Stored data
*** Block opens ***

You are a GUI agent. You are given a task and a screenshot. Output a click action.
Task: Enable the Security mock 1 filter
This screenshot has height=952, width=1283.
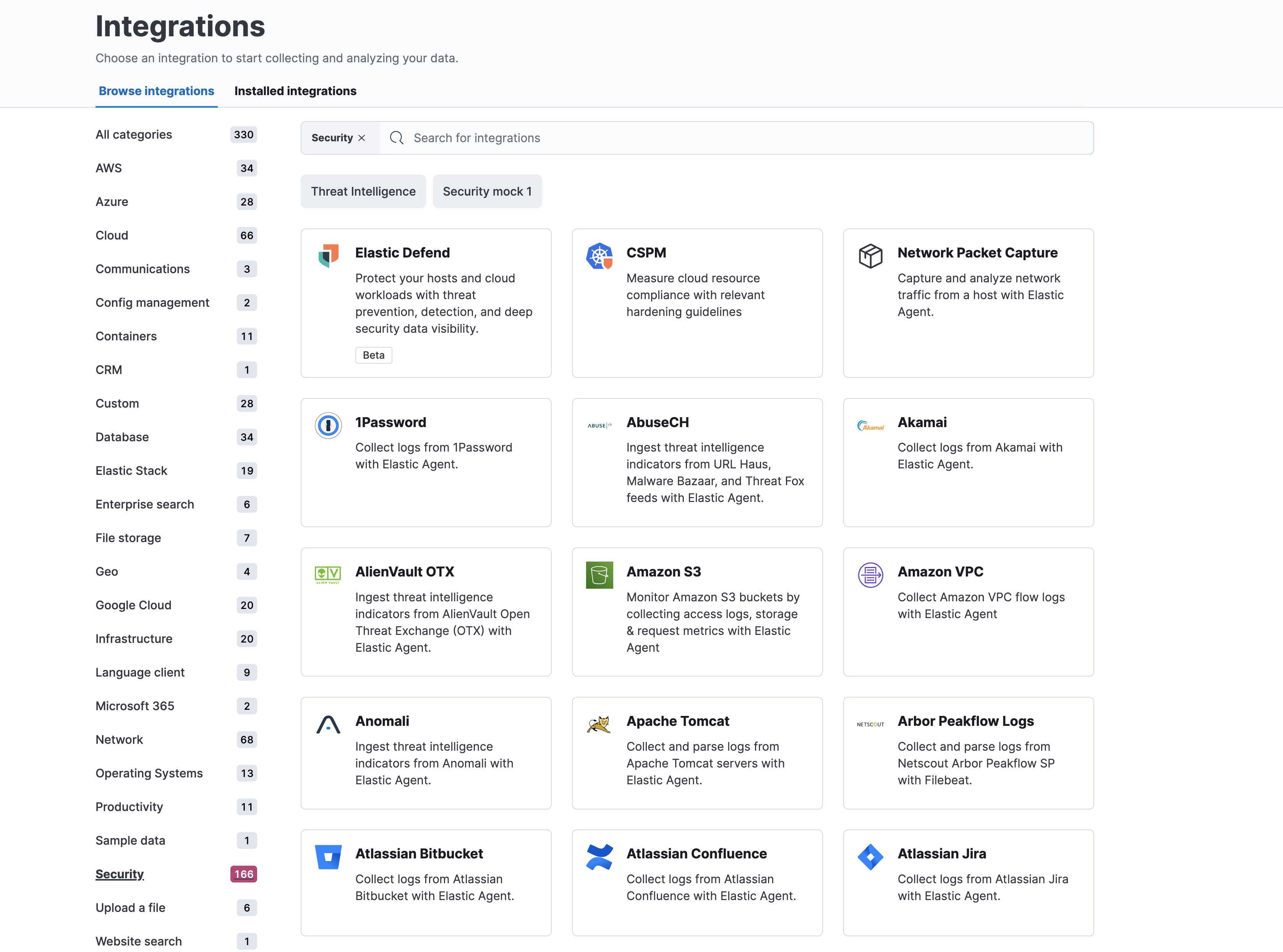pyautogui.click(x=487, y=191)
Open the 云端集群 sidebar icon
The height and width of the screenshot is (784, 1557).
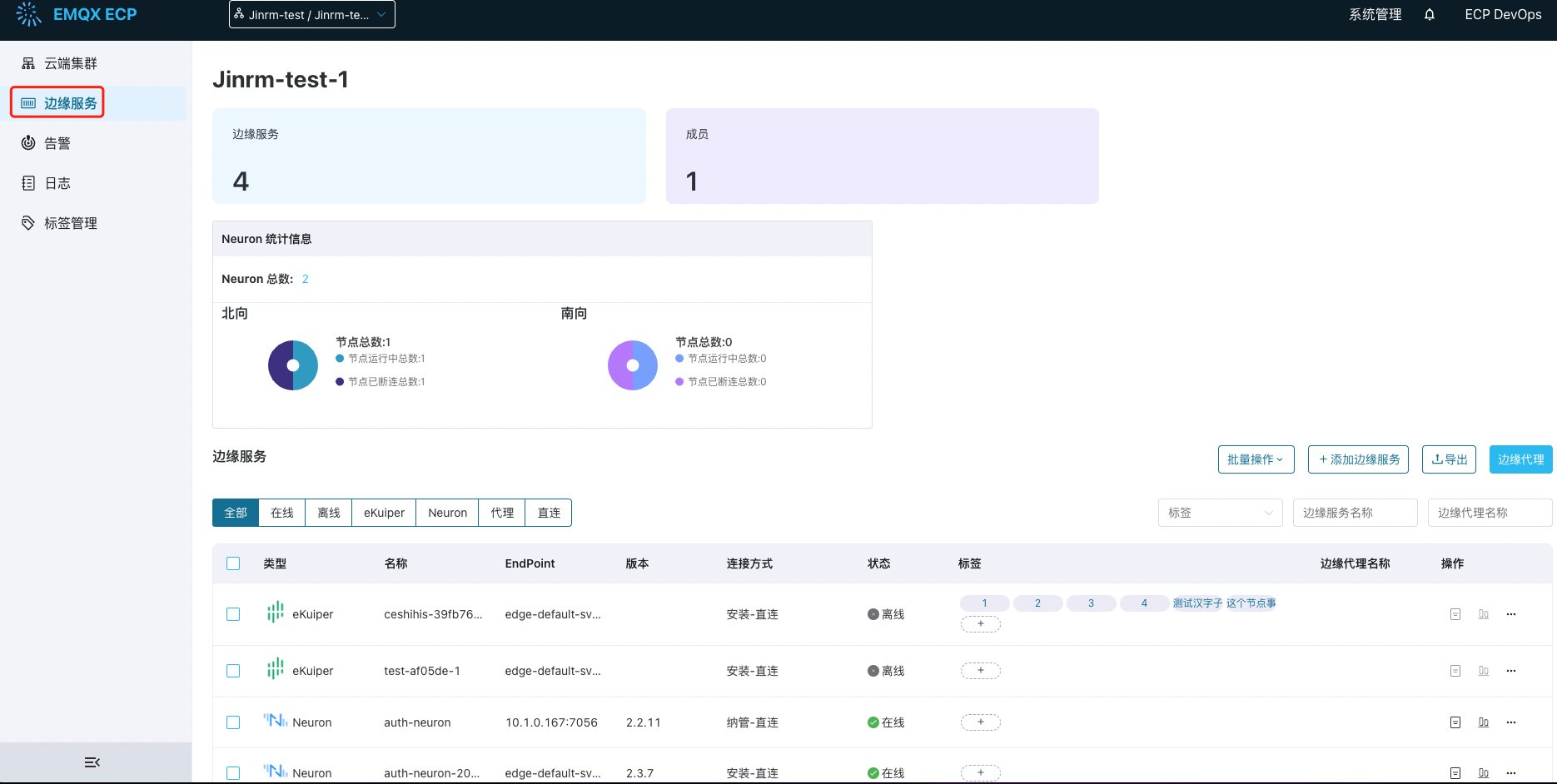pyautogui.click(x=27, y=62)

*** Block closes ***

What this task involves →
Please make an exact copy of the records, leaving out any picture.

Output for this exercise →
You are a GUI agent. You are given a task and a screenshot. Output a click action.
Task: Enable the Security mock 1 filter
This screenshot has height=952, width=1283.
pyautogui.click(x=487, y=191)
Open the 云端集群 sidebar icon
The height and width of the screenshot is (784, 1557).
pyautogui.click(x=27, y=62)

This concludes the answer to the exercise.